▶ _What the task asks_:
The entries below need to be transcribed exactly, without their images.

Collected data:
============

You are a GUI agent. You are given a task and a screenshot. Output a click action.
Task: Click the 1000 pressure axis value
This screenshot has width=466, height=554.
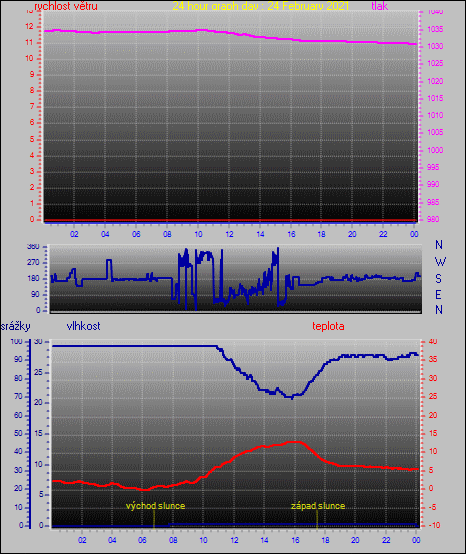pos(435,150)

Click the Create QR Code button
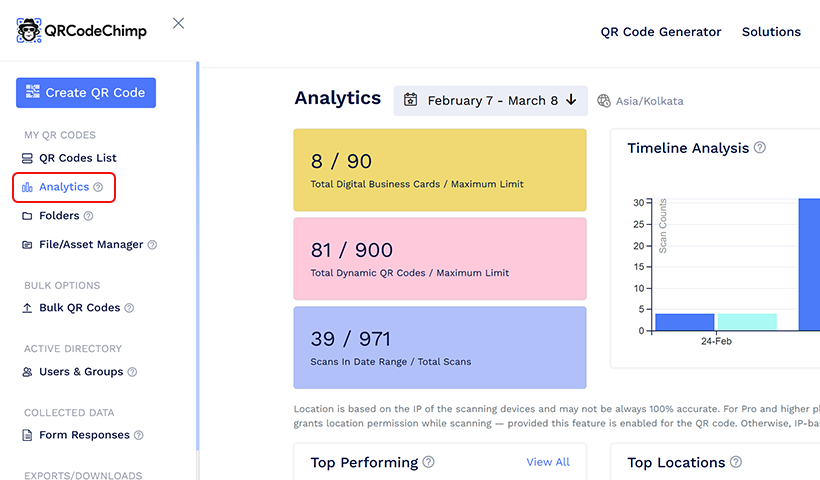[86, 93]
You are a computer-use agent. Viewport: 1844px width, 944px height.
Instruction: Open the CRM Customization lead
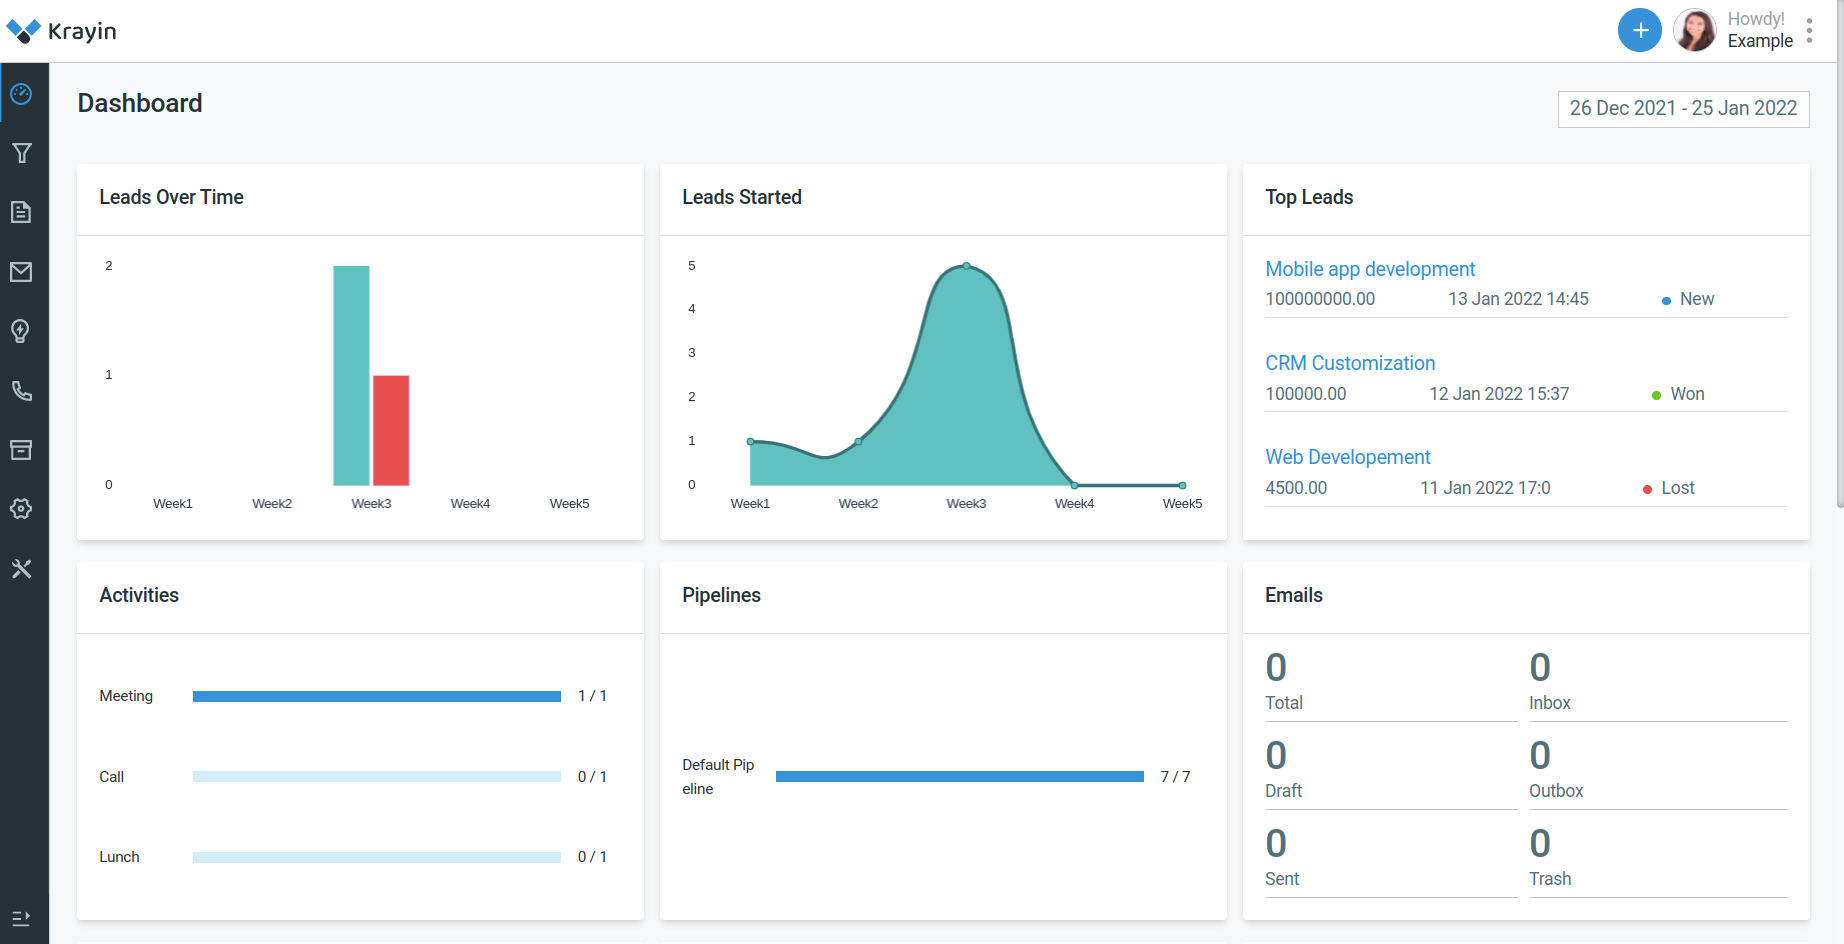click(x=1349, y=363)
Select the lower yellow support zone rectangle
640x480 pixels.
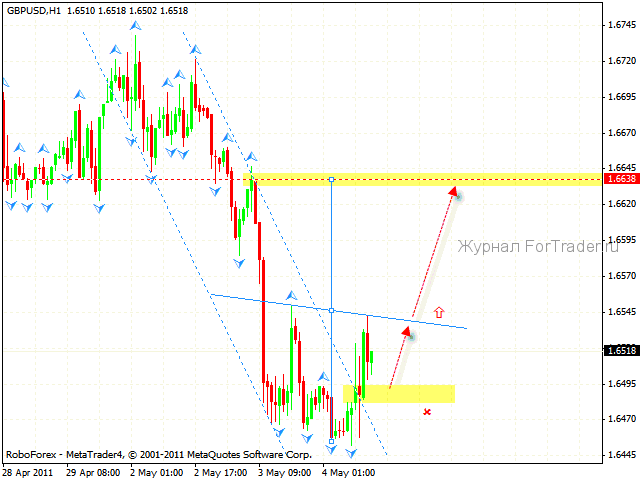399,394

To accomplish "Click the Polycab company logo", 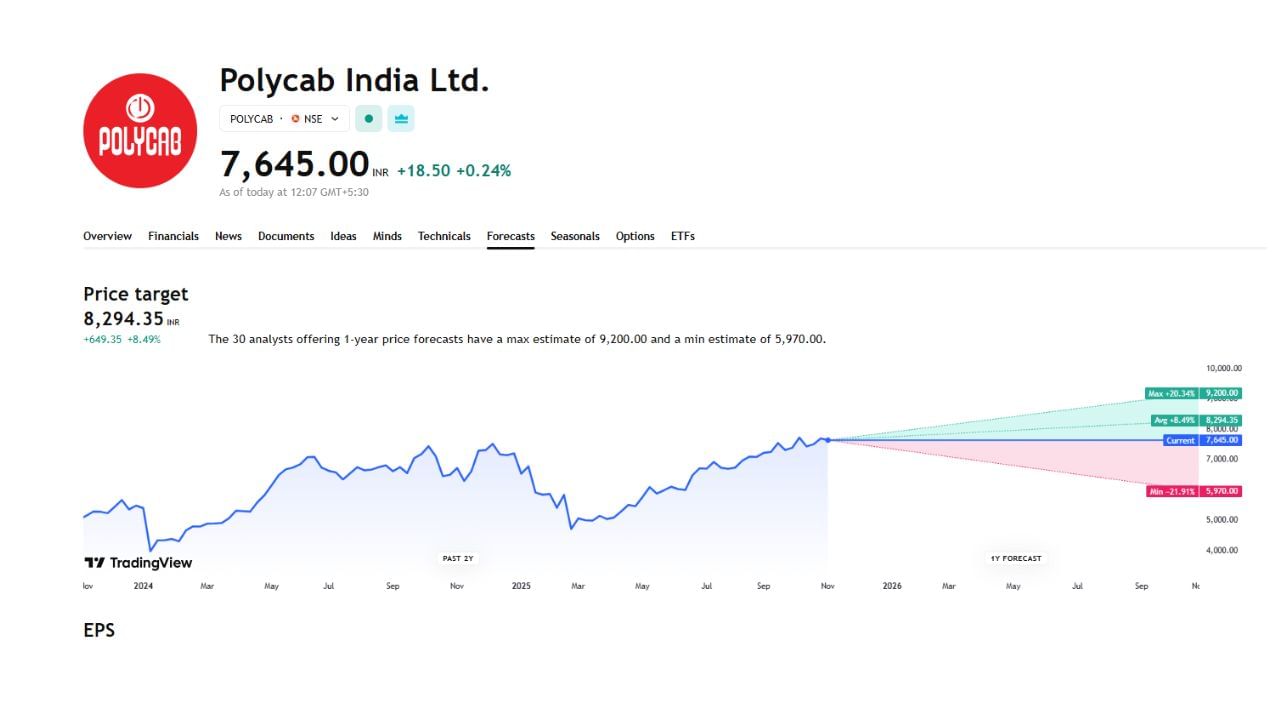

============

▶ _Answer below_:
You are a GUI agent. You are given a task and a screenshot. Output a click action.
Task: Click the 1000 pressure axis value
This screenshot has width=466, height=554.
pos(435,150)

Click the Create QR Code button
[86, 93]
You are a computer-use agent. Viewport: 1844px width, 944px height.
Instruction: Open the CRM Customization lead
click(x=1349, y=363)
Select the lower yellow support zone rectangle
640x480 pixels.
399,394

To accomplish "Click the Polycab company logo", 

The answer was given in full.